▶ _SOURCE PASSAGE_
╔══

The link between this year's Olympics to both human rights and environmental sustainability is approaching its crescendo.

Tibet and pollution are high profile but there is an equally insidious factor that is less well known.

Western companies such as McDonald's, Coca-Cola and Volkswagen are using their association with the 2008 Olympics as a key strategic platform to further penetrate the Chinese market.

The net result will be increased levels of obesity underpinned by people eating more and moving less.

It is ironic that an event with such healthy, active overtones is likely to have such long-term negative health outcomes for the Chinese population.

The Olympic Games are heavily dependent on the sponsors that contribute millions of dollars to associate themselves with the athletes and sports. By itself, this is not problematic for China.

What is concerning is that most of the major sponsors are directly involved in high calorie or low physical activity products, mainly in the form of calorie-dense beverages (Coca-Cola) and food (McDonald's), and motorised transportation (Volkswagen). There is also an indirect involvement with many organisations (Samsung, Panasonic, General Electric, Legend Group) engaged in the manufacture of labour saving and passive recreation devices.

Evidence exists that caloric intake is increasing and physical activity is declining in China. Clearly, the 2008 Olympics cannot be held responsible as fast food chains, motor vehicle companies, and the manufacturers of labour saving and passive recreation devices were established in China before Beijing was announced as host city.

The argument put forward here is that the 2008 Olympics will assist a number of companies to market to the Chinese population calorie-dense food and beverages as well as devices associated with reduced energy expenditure. To be clear, the 2008 Olympics will not create China's obesity problem but it will exacerbate the problem.

Blinkered by potential financial rewards provided by China's marketplace of 1.2 billion consumers, Western multinationals were able to ignore other concerns about China's suitability as a host city for the Olympics. These companies are able to access the Chinese market in one of two ways.

At the highest (and most expensive) level is the International Olympic Committee's The Olympic Partner (TOP) Programme. TOP partners have worldwide Olympic marketing rights and are official sponsors of the Olympic Games.

The average per capita consumption of Coca-Cola products in China is 10 units, compared with the worldwide average of 72 and significantly lower than Mexico (487), United States (436), Chile (334) and Australia (309). When the low level of per capita consumption is combined with China's 1.2 billion inhabitants, the potential for economic gain is clear.

McDonald's has approximately 1000 stores in China, double the number from 2004. Although McDonald's has made major improvements in the nutritional composition and quality of its products, their cheapest and most popular products remain high in fat.

╚══

▶ _RECORDED INFORMATION_
╔══

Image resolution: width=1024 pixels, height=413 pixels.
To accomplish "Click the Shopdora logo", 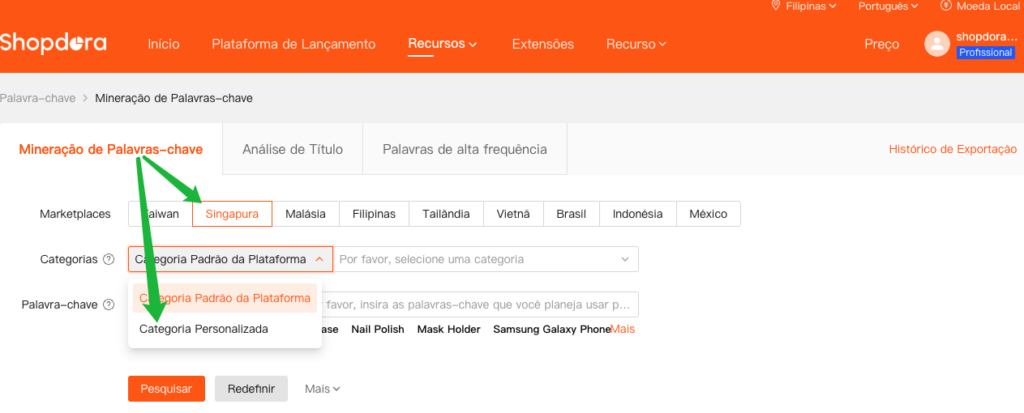I will (x=54, y=44).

╚══

▶ _SET TASKS_
1 > Name every country whose per capita consumption of Coca-Cola products the Olympics passage compares with China's, together with the figure given for each.
2 > Reproduce the portion of the Olympics passage starting at "Western companies such" and ending at "problematic for China.".
The lines placed after the Olympics passage are separate material with no connection to it.

▶ _THE REPLIES_
1 > Mexico (487), United States (436), Chile (334), Australia (309)

2 >
Western companies such as McDonald's, Coca-Cola and Volkswagen are using their association with the 2008 Olympics as a key strategic platform to further penetrate the Chinese market.

The net result will be increased levels of obesity underpinned by people eating more and moving less.

It is ironic that an event with such healthy, active overtones is likely to have such long-term negative health outcomes for the Chinese population.

The Olympic Games are heavily dependent on the sponsors that contribute millions of dollars to associate themselves with the athletes and sports. By itself, this is not problematic for China.